▸ ENTRIES SHOWN:
=== Section Start ===

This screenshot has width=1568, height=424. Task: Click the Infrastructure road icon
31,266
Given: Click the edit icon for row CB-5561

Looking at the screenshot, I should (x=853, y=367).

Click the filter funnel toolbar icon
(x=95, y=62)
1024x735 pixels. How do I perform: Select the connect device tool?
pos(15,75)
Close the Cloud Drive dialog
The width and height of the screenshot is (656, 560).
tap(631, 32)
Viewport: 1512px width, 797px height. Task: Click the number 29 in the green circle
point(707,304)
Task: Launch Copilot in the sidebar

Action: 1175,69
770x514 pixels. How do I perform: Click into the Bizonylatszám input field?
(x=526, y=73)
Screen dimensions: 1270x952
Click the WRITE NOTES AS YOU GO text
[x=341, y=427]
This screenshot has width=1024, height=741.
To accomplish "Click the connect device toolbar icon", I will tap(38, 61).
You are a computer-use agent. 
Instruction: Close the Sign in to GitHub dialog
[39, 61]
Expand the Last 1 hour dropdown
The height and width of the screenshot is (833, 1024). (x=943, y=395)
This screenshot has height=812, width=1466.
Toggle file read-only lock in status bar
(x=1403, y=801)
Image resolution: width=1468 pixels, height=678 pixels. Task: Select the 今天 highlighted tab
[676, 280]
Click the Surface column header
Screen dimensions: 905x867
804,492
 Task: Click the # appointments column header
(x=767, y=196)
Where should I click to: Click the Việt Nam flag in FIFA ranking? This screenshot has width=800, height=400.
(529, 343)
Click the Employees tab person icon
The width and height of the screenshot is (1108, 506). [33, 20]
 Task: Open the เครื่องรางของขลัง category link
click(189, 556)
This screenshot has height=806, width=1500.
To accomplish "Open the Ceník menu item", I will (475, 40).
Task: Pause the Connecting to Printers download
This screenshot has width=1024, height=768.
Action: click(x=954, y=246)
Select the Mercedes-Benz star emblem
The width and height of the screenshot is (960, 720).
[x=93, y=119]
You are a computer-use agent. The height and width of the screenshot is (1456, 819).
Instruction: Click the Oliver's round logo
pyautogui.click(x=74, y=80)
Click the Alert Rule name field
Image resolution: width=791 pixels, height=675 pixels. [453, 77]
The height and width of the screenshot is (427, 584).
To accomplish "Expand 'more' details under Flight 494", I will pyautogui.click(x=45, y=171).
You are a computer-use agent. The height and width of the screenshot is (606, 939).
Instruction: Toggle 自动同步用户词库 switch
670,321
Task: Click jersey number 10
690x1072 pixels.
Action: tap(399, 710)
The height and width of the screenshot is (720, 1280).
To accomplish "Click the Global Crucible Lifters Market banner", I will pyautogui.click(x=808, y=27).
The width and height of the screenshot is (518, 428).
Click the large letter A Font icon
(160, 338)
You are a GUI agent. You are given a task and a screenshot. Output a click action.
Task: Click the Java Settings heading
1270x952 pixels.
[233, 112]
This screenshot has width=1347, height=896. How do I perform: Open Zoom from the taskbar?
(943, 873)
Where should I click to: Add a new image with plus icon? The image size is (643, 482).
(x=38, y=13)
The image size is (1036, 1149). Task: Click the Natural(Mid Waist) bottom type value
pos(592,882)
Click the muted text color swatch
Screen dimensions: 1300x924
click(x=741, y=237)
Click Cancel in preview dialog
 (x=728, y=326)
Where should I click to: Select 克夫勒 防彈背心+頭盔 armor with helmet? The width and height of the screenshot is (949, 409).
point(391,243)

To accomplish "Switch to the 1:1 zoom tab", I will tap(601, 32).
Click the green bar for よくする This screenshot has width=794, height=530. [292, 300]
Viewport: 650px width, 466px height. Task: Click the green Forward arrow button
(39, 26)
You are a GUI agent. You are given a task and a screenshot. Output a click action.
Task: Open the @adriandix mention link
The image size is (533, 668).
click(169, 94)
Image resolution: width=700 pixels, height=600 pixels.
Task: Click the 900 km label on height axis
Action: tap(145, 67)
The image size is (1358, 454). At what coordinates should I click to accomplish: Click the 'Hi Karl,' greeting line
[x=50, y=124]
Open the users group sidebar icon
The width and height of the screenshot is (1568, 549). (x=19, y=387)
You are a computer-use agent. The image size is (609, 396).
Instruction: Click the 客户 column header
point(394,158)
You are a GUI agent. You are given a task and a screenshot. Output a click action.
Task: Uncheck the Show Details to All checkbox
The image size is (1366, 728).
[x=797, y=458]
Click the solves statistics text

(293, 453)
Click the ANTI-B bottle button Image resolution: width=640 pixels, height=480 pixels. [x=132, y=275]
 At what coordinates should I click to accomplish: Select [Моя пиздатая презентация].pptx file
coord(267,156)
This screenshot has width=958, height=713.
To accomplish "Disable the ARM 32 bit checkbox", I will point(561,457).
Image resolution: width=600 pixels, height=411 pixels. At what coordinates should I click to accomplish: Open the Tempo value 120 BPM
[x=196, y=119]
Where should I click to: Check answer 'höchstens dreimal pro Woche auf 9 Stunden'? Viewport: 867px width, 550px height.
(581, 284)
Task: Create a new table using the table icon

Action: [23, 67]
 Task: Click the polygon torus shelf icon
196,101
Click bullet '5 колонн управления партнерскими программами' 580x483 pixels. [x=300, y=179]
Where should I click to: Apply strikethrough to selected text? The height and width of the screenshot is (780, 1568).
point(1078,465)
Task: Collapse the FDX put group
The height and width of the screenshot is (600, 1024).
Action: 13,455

=== Section End ===

Each entry must be printed again exactly as given.

This screenshot has width=1568, height=424. Task: Click the Infrastructure road icon
31,266
Given: Click the edit icon for row CB-5561

Looking at the screenshot, I should (x=853, y=367).

Click the filter funnel toolbar icon
(x=95, y=62)
1024x735 pixels. How do I perform: Select the connect device tool?
pos(15,75)
Close the Cloud Drive dialog
The width and height of the screenshot is (656, 560).
tap(631, 32)
Viewport: 1512px width, 797px height. Task: Click the number 29 in the green circle
point(707,304)
Task: Launch Copilot in the sidebar

Action: 1175,69
770x514 pixels. How do I perform: Click into the Bizonylatszám input field?
(x=526, y=73)
Screen dimensions: 1270x952
Click the WRITE NOTES AS YOU GO text
[x=341, y=427]
This screenshot has width=1024, height=741.
To accomplish "Click the connect device toolbar icon", I will tap(38, 61).
You are a computer-use agent. 
Instruction: Close the Sign in to GitHub dialog
[39, 61]
Expand the Last 1 hour dropdown
The height and width of the screenshot is (833, 1024). (x=943, y=395)
This screenshot has height=812, width=1466.
Toggle file read-only lock in status bar
(x=1403, y=801)
Image resolution: width=1468 pixels, height=678 pixels. Task: Select the 今天 highlighted tab
[676, 280]
Click the Surface column header
Screen dimensions: 905x867
804,492
 Task: Click the # appointments column header
(x=767, y=196)
Where should I click to: Click the Việt Nam flag in FIFA ranking? This screenshot has width=800, height=400.
(529, 343)
Click the Employees tab person icon
The width and height of the screenshot is (1108, 506). [33, 20]
 Task: Open the เครื่องรางของขลัง category link
click(189, 556)
This screenshot has height=806, width=1500.
To accomplish "Open the Ceník menu item", I will (475, 40).
Task: Pause the Connecting to Printers download
This screenshot has width=1024, height=768.
Action: click(x=954, y=246)
Select the Mercedes-Benz star emblem
The width and height of the screenshot is (960, 720).
[x=93, y=119]
You are a computer-use agent. The height and width of the screenshot is (1456, 819).
Instruction: Click the Oliver's round logo
pyautogui.click(x=74, y=80)
Click the Alert Rule name field
Image resolution: width=791 pixels, height=675 pixels. [453, 77]
The height and width of the screenshot is (427, 584).
To accomplish "Expand 'more' details under Flight 494", I will pyautogui.click(x=45, y=171).
You are a computer-use agent. The height and width of the screenshot is (606, 939).
Instruction: Toggle 自动同步用户词库 switch
670,321
Task: Click jersey number 10
690x1072 pixels.
Action: tap(399, 710)
The height and width of the screenshot is (720, 1280).
To accomplish "Click the Global Crucible Lifters Market banner", I will pyautogui.click(x=808, y=27).
The width and height of the screenshot is (518, 428).
Click the large letter A Font icon
(160, 338)
You are a GUI agent. You are given a task and a screenshot. Output a click action.
Task: Click the Java Settings heading
1270x952 pixels.
[233, 112]
This screenshot has width=1347, height=896. How do I perform: Open Zoom from the taskbar?
(943, 873)
Where should I click to: Add a new image with plus icon? The image size is (643, 482).
(x=38, y=13)
The image size is (1036, 1149). Task: Click the Natural(Mid Waist) bottom type value
pos(592,882)
Click the muted text color swatch
Screen dimensions: 1300x924
click(x=741, y=237)
Click Cancel in preview dialog
 (x=728, y=326)
Where should I click to: Select 克夫勒 防彈背心+頭盔 armor with helmet? The width and height of the screenshot is (949, 409).
point(391,243)

To accomplish "Switch to the 1:1 zoom tab", I will tap(601, 32).
Click the green bar for よくする This screenshot has width=794, height=530. [292, 300]
Viewport: 650px width, 466px height. Task: Click the green Forward arrow button
(39, 26)
You are a GUI agent. You are given a task and a screenshot. Output a click action.
Task: Open the @adriandix mention link
The image size is (533, 668).
click(169, 94)
Image resolution: width=700 pixels, height=600 pixels.
Task: Click the 900 km label on height axis
Action: tap(145, 67)
The image size is (1358, 454). At what coordinates should I click to accomplish: Click the 'Hi Karl,' greeting line
[x=50, y=124]
Open the users group sidebar icon
The width and height of the screenshot is (1568, 549). (x=19, y=387)
You are a computer-use agent. The image size is (609, 396).
Instruction: Click the 客户 column header
point(394,158)
You are a GUI agent. You are given a task and a screenshot. Output a click action.
Task: Uncheck the Show Details to All checkbox
The image size is (1366, 728).
[x=797, y=458]
Click the solves statistics text

(293, 453)
Click the ANTI-B bottle button Image resolution: width=640 pixels, height=480 pixels. [x=132, y=275]
 At what coordinates should I click to accomplish: Select [Моя пиздатая презентация].pptx file
coord(267,156)
This screenshot has width=958, height=713.
To accomplish "Disable the ARM 32 bit checkbox", I will point(561,457).
Image resolution: width=600 pixels, height=411 pixels. At what coordinates should I click to accomplish: Open the Tempo value 120 BPM
[x=196, y=119]
Where should I click to: Check answer 'höchstens dreimal pro Woche auf 9 Stunden'? Viewport: 867px width, 550px height.
(581, 284)
Task: Create a new table using the table icon

Action: [23, 67]
 Task: Click the polygon torus shelf icon
196,101
Click bullet '5 колонн управления партнерскими программами' 580x483 pixels. [x=300, y=179]
Where should I click to: Apply strikethrough to selected text? The height and width of the screenshot is (780, 1568).
point(1078,465)
Task: Collapse the FDX put group
The height and width of the screenshot is (600, 1024).
Action: 13,455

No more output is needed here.